Выдалось лето тёплое. Казаки ловили на мели рыбу. Бреднями процеживали тёплую воду и собирали рыбу под кустами. Весело было. Тимоха, по пояс голый, в мокрых портах, тянул правую сторону. Его друзья и двоюродные братья, один тащил левое крыло, а другой заводил мотню.

И вдруг с высокого берега послышался громкий посвист. Набег! Свистел дозорный!

Бросив бредень, казаки схватив сабли, рванули на кручину по пологой тропинке. Над берегом, на вырвавшегося вперёд, Тимоху, выскочил огромный степняк с длинной саблей. Он лихо рубанул воздух перед головой, а Тимофей, нырнув вниз и в сторону, как учил его дед, прыгнув вперёд, достал острием сабли бок татарина. И проткнув кожаные одежды клинок вошёл в тело.

-И-и-и-и-и!

Тонко и протяжно взвыл, заваливаясь на спину враг.

Братья выскочив на холм, увидели конных, спешивших к берегу на помощь своему товарищу.

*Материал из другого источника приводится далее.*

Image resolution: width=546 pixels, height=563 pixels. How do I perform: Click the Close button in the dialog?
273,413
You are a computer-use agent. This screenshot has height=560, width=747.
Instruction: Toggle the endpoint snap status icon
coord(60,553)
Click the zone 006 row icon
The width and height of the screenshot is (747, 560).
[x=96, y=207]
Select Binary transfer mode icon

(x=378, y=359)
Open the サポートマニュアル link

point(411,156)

Тимоха столкнул младших назад, к реке, а сам ринулся к двоим всадникам навстречу. Промахнулись пикой и саблей татары. А казак, развернувшись на бегу, запрыгнул к ближайшему сзади, в седло, в прыжке убив его саблей. Успел скинуть с коня убитого, и кинулся за вторым. Тот развернулся, наставив на удальца пику, понукал коня шпорами.

Двоюродные, не стали прятаться в реке. Они подобрали удобные камни и сзади, метко, как в игре, точно в затылок, один за другим, с силой бросили. Подхватив пику Тимофей добил кочевника. И уже на двух конях они понеслись в станицу.

На майдане рубились старшие. Десяток конных татар теснили троих казаков. Они стали спиной к спине и смело отражали натиск. Дело ещё не дошло до арканов, но один казак был ранен в голову, другой опустил перерубленную руку, а третий держался за окровавленную грудь.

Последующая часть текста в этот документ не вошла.